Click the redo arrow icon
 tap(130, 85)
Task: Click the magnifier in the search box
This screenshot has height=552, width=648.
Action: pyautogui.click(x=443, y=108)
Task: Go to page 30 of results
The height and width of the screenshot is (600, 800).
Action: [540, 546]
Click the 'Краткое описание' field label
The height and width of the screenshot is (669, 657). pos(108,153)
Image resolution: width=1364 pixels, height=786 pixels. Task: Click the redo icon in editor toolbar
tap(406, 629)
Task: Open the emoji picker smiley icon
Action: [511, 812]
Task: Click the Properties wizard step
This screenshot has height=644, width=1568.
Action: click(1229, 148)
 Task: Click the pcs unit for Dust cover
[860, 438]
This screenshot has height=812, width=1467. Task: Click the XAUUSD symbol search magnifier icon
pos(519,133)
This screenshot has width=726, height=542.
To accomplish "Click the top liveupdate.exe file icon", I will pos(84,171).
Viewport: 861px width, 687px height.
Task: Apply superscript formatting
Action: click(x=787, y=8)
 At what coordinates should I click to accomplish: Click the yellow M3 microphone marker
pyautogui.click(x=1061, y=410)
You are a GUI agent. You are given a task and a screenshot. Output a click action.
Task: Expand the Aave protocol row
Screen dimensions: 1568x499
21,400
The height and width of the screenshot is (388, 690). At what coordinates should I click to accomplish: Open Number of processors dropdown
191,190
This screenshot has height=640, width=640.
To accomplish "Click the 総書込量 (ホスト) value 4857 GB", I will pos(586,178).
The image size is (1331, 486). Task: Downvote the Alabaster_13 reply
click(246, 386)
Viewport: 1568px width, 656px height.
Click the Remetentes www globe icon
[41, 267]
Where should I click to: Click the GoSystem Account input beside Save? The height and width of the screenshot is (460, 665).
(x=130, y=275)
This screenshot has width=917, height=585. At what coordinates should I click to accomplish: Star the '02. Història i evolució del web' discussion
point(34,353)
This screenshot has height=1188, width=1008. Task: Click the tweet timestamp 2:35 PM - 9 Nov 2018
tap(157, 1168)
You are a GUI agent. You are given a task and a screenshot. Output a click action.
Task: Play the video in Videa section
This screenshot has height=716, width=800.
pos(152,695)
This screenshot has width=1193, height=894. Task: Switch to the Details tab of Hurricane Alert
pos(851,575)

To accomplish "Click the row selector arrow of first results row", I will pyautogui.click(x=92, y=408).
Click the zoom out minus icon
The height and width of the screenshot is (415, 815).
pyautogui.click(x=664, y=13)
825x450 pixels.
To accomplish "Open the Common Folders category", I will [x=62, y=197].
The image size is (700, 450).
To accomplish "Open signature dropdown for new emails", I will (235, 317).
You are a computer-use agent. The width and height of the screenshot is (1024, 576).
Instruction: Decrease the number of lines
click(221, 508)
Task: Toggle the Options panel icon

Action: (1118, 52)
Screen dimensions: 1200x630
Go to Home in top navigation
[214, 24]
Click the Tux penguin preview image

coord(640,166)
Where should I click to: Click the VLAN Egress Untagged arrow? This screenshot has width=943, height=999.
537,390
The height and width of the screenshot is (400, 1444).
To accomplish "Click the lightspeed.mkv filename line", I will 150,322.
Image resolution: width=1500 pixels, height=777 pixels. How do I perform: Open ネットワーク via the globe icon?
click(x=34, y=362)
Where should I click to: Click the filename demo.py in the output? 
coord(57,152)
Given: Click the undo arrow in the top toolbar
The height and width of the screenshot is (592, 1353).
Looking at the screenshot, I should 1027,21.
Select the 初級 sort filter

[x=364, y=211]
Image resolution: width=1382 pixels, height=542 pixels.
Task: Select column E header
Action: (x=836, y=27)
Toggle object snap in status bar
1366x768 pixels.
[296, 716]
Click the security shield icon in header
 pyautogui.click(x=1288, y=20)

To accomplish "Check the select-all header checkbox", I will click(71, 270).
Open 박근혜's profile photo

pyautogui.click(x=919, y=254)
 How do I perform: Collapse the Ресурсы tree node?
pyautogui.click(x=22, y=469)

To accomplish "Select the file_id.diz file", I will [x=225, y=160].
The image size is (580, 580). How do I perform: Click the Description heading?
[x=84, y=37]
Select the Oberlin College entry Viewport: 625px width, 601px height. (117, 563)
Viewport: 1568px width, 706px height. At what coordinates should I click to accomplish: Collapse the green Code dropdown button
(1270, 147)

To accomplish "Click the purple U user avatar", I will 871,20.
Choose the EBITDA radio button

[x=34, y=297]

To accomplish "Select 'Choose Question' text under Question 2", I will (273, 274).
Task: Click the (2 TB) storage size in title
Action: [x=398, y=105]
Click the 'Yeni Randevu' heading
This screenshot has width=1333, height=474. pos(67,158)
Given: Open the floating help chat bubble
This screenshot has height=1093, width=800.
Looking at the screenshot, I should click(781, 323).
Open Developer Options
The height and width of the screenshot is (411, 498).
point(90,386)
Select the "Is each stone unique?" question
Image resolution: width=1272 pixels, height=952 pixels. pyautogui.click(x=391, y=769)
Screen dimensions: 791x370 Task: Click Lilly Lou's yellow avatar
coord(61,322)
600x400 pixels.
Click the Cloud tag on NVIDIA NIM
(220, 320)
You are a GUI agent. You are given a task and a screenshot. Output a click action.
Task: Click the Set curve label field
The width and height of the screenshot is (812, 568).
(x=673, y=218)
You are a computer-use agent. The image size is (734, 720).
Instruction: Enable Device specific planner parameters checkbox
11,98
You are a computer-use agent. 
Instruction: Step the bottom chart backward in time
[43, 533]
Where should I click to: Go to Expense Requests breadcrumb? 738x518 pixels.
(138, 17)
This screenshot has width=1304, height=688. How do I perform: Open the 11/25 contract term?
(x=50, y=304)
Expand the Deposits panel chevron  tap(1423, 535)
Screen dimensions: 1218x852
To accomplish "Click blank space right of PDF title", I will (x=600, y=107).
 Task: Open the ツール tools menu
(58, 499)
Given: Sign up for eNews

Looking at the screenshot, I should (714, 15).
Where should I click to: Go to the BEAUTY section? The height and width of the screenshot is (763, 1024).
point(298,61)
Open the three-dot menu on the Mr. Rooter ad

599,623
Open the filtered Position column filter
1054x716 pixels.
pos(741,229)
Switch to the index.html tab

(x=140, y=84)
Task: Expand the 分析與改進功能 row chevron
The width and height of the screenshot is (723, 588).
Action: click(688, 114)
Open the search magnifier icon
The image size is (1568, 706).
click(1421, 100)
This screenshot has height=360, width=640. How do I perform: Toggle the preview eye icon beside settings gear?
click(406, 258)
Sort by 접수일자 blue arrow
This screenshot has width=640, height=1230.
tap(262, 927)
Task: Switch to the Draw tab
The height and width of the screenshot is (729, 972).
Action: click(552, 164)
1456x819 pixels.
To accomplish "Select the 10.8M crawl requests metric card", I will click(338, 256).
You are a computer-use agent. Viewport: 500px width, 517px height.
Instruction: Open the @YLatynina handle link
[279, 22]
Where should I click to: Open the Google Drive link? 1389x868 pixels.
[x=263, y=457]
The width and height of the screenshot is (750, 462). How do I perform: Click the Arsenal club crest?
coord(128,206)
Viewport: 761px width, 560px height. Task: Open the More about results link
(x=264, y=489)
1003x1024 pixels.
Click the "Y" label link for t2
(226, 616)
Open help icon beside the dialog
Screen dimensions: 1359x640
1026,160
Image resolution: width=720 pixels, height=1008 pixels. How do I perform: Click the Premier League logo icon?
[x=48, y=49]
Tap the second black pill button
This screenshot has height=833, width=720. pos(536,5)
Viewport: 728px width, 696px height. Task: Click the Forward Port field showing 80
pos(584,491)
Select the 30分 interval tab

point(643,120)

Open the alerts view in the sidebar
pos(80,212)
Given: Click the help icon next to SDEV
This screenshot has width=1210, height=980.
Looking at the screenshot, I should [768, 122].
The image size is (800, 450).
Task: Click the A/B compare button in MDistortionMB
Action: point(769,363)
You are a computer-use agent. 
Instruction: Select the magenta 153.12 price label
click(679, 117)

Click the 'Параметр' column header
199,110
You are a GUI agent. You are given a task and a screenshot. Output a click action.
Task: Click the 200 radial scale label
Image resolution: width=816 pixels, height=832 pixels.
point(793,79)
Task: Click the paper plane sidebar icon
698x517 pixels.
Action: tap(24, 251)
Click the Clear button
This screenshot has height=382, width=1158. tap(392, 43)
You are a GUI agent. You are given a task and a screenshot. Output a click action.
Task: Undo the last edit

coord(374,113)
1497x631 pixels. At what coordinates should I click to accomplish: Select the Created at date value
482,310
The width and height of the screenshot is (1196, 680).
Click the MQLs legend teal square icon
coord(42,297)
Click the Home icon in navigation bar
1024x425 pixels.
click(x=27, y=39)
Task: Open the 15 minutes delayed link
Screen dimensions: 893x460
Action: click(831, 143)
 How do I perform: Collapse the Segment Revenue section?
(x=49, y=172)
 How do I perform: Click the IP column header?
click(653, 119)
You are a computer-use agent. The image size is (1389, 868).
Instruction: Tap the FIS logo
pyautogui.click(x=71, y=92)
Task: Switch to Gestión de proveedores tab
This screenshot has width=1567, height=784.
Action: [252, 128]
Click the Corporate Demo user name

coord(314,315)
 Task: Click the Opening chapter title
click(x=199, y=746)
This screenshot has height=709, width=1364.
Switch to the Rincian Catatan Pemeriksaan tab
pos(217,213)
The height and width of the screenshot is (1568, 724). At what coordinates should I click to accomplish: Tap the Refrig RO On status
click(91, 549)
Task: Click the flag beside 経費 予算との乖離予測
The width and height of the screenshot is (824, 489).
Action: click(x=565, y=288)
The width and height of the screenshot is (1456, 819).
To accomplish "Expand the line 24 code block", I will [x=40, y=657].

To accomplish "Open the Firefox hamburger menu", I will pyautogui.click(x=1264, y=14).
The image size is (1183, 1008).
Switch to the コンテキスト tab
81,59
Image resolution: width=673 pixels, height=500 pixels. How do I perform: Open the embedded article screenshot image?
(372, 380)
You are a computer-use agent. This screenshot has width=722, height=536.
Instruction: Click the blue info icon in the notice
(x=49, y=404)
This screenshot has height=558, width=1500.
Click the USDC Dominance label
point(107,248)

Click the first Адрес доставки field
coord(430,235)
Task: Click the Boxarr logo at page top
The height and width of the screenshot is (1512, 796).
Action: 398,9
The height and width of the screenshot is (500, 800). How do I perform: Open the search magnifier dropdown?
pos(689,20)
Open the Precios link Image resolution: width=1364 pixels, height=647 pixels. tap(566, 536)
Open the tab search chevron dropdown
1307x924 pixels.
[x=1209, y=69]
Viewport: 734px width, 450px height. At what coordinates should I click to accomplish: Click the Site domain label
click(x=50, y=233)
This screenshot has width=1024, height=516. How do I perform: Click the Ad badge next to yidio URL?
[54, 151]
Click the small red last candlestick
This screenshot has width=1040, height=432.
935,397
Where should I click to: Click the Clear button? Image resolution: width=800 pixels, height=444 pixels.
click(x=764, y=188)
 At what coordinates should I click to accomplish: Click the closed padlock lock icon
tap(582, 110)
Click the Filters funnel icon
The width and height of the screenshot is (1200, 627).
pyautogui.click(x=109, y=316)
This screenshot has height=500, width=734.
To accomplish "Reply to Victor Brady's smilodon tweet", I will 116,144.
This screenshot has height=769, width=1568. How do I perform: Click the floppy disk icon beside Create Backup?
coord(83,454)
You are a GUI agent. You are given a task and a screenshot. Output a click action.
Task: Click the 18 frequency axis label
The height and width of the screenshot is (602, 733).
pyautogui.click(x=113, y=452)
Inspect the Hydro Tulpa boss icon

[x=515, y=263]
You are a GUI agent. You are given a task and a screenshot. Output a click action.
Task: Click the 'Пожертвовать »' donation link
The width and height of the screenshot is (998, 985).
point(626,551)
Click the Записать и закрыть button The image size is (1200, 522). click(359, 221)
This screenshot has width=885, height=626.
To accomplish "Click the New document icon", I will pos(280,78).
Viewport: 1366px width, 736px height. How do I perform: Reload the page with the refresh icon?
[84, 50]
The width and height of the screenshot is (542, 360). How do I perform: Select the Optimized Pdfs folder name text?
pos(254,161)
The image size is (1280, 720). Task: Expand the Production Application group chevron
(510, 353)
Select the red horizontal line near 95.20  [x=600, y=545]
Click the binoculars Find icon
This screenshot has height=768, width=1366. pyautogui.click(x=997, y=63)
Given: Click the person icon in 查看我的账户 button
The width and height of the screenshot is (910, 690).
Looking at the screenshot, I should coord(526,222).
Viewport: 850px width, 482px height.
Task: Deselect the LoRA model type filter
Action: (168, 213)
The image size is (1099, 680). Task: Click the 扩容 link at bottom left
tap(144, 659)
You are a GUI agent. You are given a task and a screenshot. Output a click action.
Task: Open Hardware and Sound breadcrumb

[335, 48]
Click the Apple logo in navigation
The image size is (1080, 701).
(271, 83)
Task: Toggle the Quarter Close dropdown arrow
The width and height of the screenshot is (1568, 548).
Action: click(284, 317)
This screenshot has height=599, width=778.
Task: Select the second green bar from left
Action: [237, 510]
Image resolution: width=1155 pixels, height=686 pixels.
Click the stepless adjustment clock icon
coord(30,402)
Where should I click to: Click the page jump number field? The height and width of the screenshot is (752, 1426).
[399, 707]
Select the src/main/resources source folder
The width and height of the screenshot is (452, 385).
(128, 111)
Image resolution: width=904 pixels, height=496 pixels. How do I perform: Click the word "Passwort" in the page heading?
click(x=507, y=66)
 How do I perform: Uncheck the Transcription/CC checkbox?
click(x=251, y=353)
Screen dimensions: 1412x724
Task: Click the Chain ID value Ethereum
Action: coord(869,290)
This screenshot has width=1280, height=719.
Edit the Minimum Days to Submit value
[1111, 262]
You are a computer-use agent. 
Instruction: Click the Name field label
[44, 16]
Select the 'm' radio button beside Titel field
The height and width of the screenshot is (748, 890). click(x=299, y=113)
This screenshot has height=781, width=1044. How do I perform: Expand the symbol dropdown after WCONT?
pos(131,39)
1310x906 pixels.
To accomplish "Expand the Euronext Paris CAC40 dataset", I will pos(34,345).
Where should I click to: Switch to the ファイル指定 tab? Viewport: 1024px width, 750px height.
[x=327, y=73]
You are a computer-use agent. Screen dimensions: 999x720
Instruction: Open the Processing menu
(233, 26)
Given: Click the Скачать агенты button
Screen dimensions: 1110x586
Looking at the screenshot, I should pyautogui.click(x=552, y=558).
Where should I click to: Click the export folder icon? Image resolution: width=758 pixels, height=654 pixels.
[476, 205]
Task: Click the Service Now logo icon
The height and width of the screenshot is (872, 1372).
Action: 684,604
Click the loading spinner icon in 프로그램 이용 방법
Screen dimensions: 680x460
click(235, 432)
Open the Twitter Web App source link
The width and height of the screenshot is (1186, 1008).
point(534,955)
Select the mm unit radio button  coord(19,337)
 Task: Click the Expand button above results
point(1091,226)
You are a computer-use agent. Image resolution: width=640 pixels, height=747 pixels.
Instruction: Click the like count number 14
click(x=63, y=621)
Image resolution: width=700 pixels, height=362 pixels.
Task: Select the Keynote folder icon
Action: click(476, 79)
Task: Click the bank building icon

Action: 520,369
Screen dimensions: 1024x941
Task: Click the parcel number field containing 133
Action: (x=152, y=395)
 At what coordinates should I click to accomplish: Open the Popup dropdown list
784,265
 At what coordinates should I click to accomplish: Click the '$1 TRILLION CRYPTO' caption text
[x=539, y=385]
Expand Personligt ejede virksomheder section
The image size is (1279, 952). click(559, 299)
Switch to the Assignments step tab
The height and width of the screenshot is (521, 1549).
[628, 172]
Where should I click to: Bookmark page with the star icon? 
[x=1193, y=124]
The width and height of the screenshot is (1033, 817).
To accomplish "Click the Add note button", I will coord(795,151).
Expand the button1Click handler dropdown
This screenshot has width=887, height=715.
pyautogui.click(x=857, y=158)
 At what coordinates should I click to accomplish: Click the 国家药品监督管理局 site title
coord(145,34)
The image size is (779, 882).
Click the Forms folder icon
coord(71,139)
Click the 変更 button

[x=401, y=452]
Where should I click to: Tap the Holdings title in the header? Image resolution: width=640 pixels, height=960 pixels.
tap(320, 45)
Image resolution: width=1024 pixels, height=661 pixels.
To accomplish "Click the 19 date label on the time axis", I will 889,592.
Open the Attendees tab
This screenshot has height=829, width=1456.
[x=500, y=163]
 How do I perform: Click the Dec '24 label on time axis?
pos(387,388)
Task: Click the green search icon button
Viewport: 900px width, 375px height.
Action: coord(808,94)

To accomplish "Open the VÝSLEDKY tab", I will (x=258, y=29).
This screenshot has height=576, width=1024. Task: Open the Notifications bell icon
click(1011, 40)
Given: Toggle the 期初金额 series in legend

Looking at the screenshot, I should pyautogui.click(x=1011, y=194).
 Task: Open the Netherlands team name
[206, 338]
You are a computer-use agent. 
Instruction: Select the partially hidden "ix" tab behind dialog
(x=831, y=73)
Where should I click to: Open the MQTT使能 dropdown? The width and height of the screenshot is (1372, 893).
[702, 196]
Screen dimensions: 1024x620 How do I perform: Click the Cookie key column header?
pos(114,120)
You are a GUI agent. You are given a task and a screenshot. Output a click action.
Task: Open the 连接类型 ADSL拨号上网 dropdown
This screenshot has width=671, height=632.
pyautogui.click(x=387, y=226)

* **Task statement**:
Exactly as they stand, set down the lines from the top of the data through the line with "This screenshot has width=726, height=542.".

* **Exercise solution**:
Click the redo arrow icon
 tap(130, 85)
Task: Click the magnifier in the search box
This screenshot has height=552, width=648.
Action: pyautogui.click(x=443, y=108)
Task: Go to page 30 of results
The height and width of the screenshot is (600, 800).
Action: [540, 546]
Click the 'Краткое описание' field label
The height and width of the screenshot is (669, 657). pos(108,153)
Image resolution: width=1364 pixels, height=786 pixels. Task: Click the redo icon in editor toolbar
tap(406, 629)
Task: Open the emoji picker smiley icon
Action: [511, 812]
Task: Click the Properties wizard step
This screenshot has height=644, width=1568.
Action: click(1229, 148)
 Task: Click the pcs unit for Dust cover
[860, 438]
This screenshot has height=812, width=1467. Task: Click the XAUUSD symbol search magnifier icon
pos(519,133)
This screenshot has width=726, height=542.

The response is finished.